**The exercise**
Show each line of the listing below that contains the string "coordinates", copied in full, and treat the match as case-sensitive.

**Given data**
****************************************
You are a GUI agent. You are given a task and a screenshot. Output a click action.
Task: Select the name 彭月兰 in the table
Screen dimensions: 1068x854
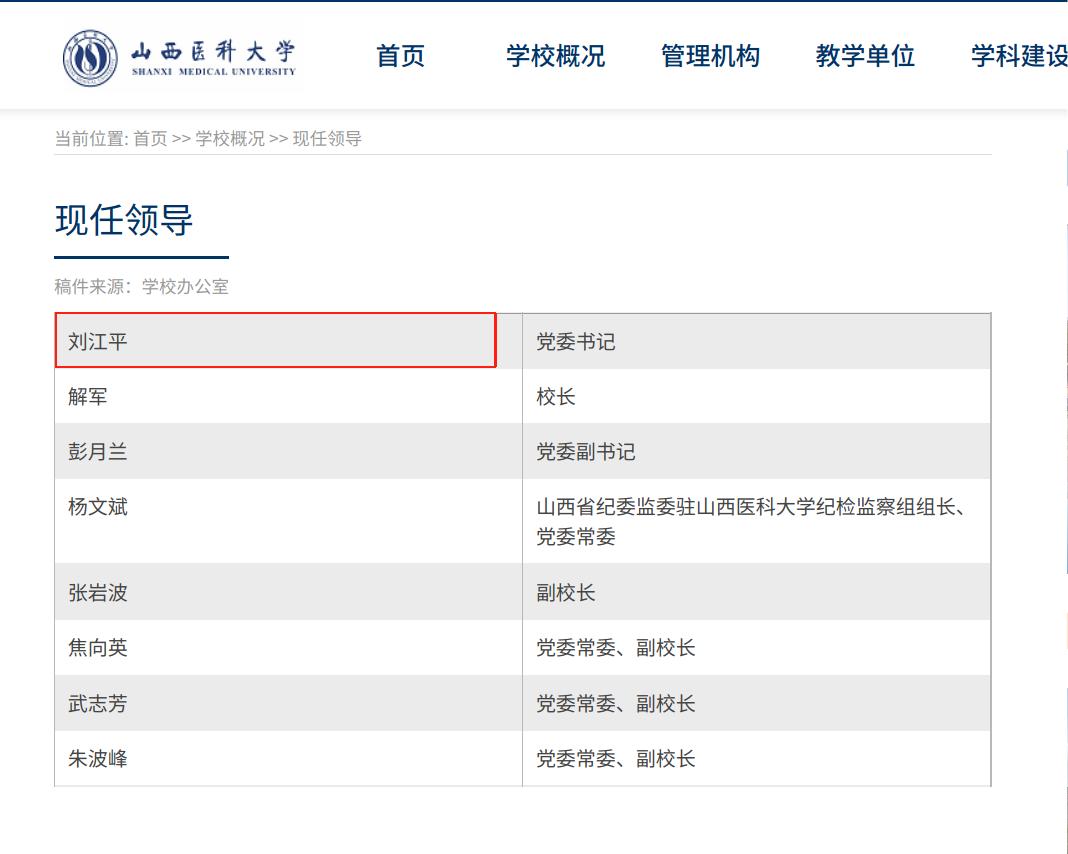[95, 452]
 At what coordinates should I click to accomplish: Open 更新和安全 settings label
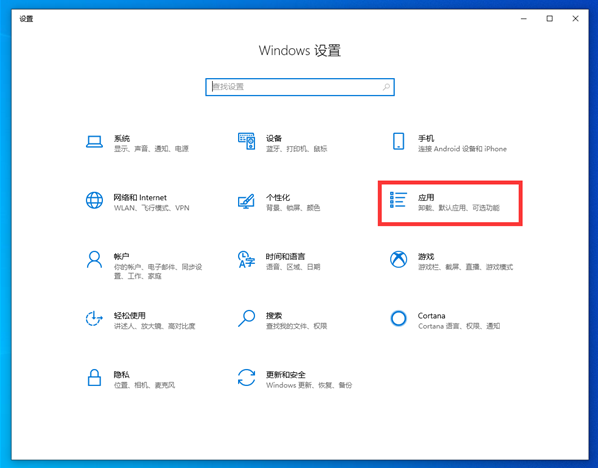click(286, 375)
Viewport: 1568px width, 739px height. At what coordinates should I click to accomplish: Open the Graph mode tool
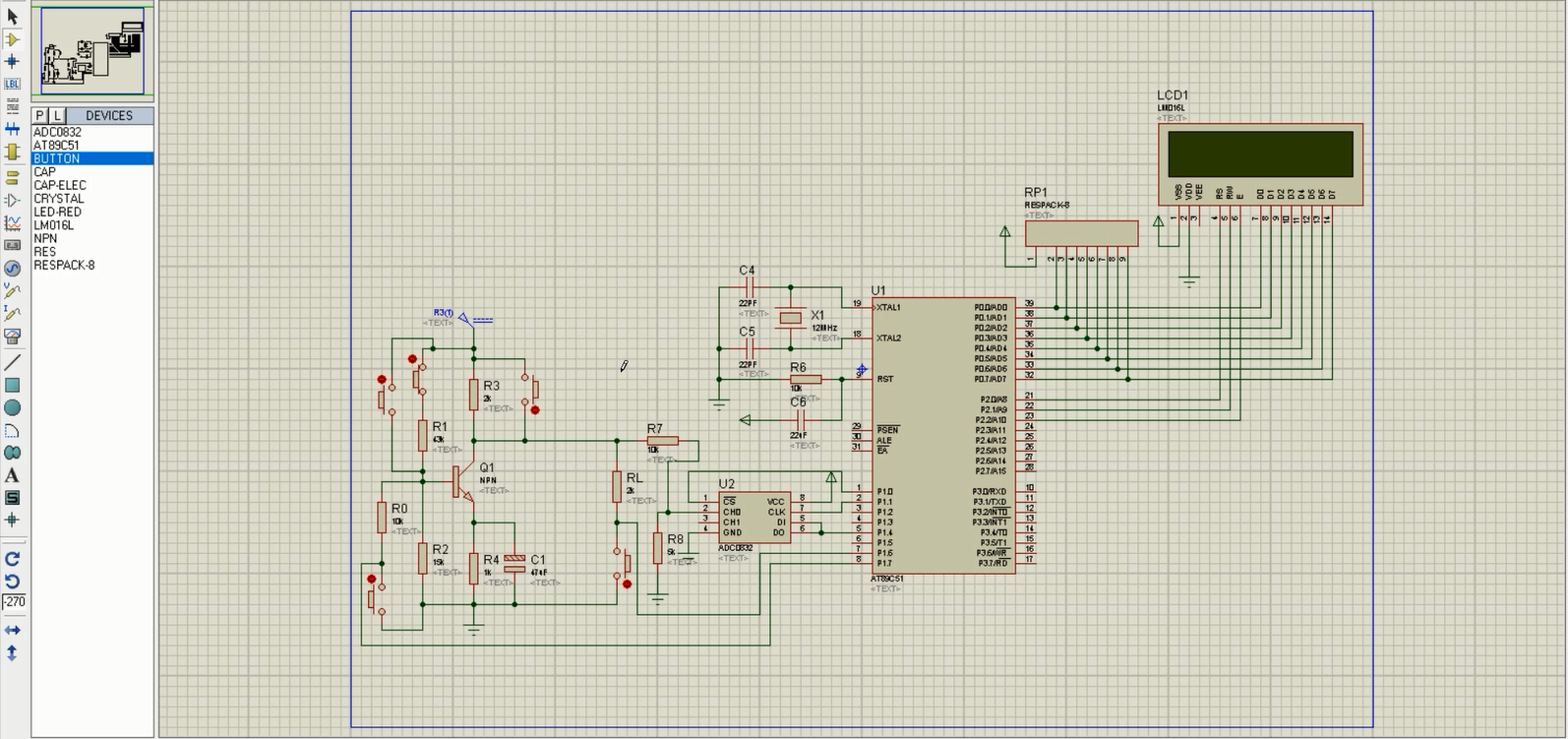(x=13, y=223)
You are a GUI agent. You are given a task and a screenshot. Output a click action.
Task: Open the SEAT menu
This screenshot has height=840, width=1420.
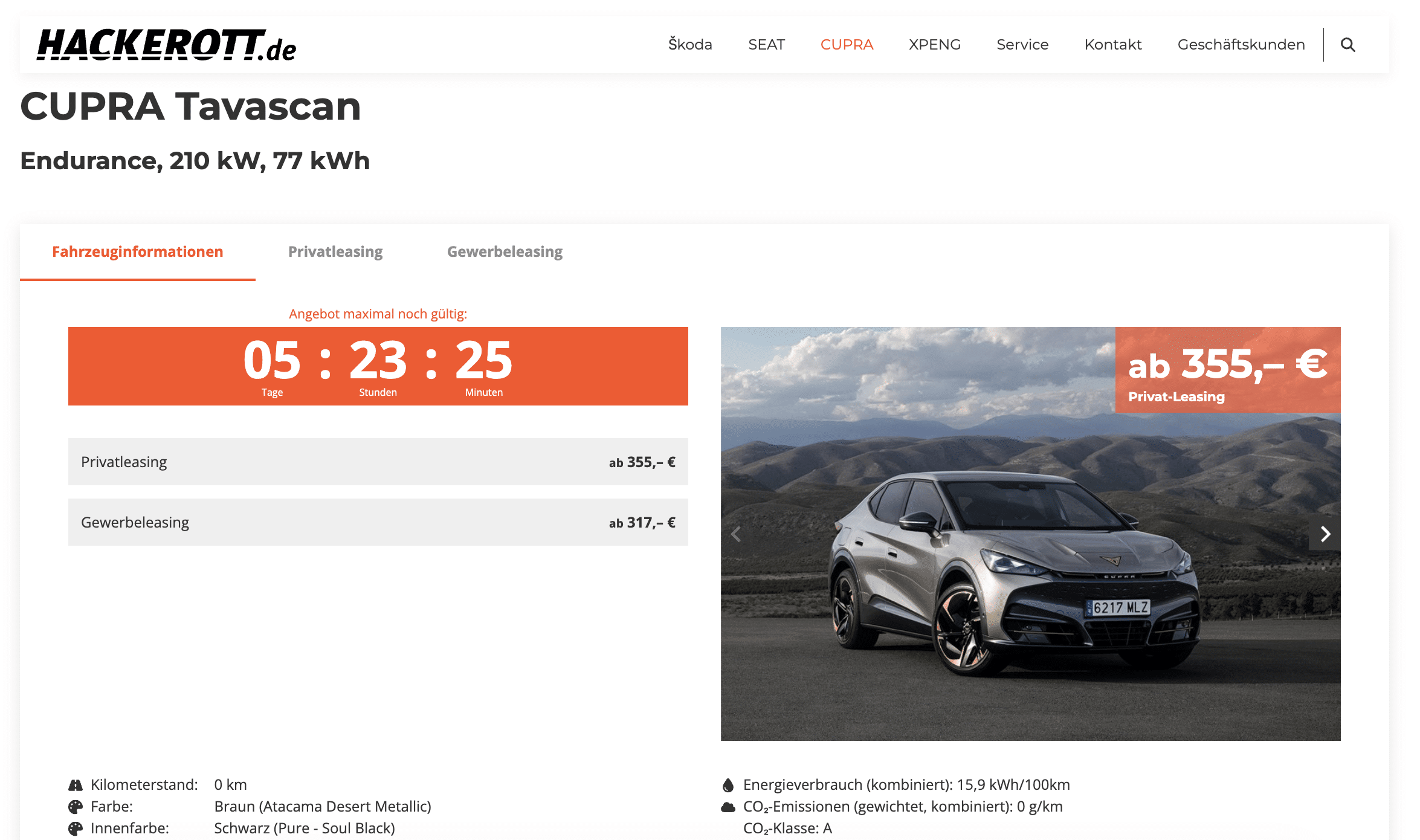coord(766,45)
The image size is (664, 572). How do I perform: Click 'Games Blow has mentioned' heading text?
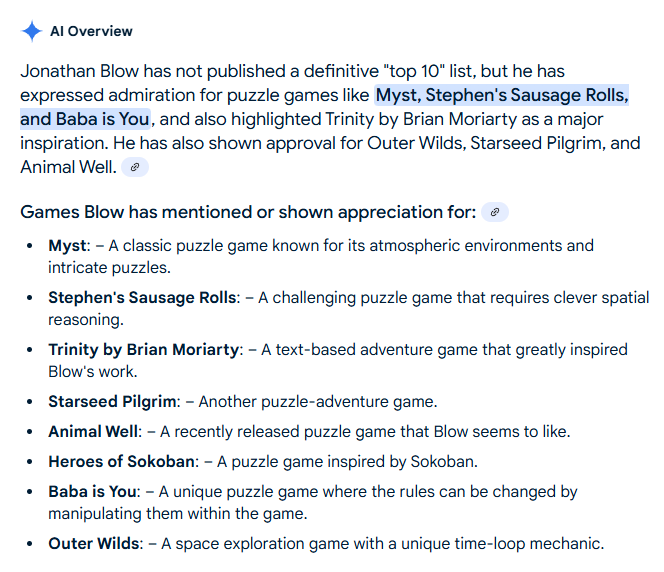point(248,212)
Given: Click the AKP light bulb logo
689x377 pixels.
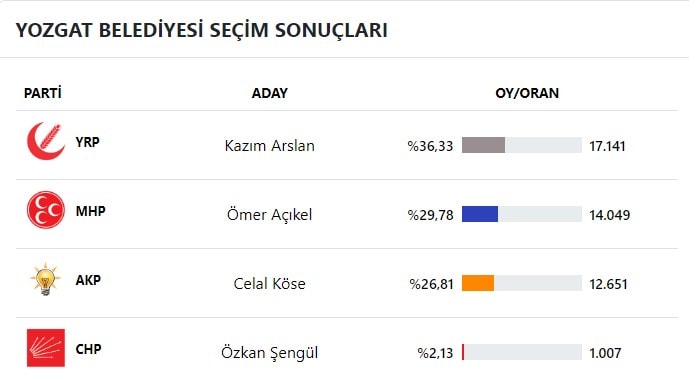Looking at the screenshot, I should pos(45,279).
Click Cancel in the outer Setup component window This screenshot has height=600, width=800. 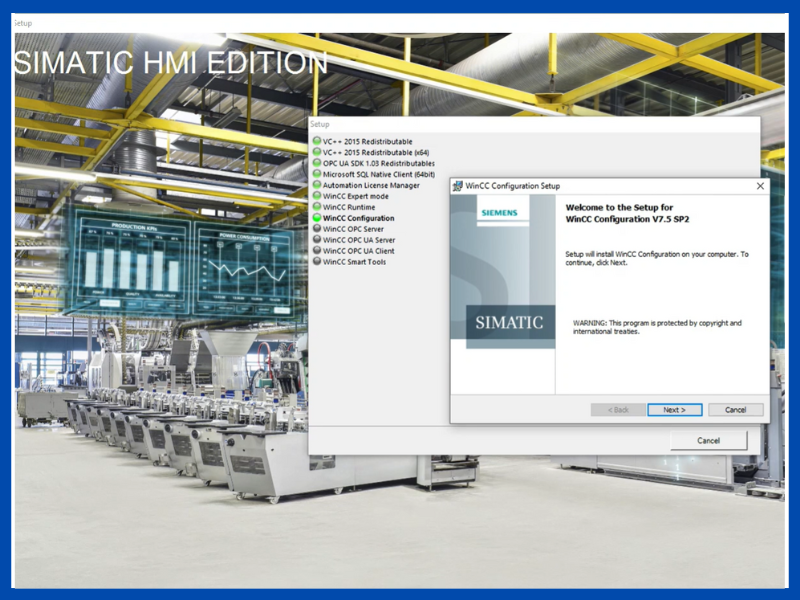coord(708,440)
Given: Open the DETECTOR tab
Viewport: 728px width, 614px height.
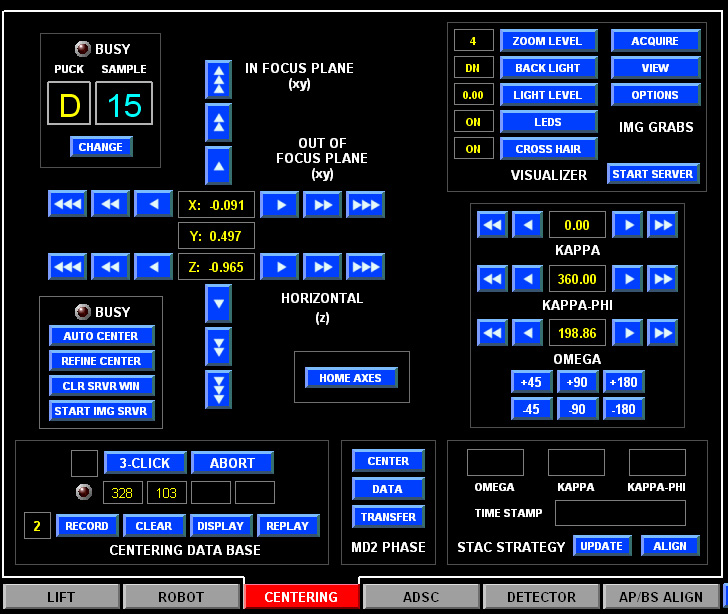Looking at the screenshot, I should 541,597.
****************************************
**The solution**
 At what coordinates should I click to accomplish: Open 更新和安全 settings label
Viewport: 1568px width, 739px height. At what coordinates should I click to accomplish: Open the Graph mode tool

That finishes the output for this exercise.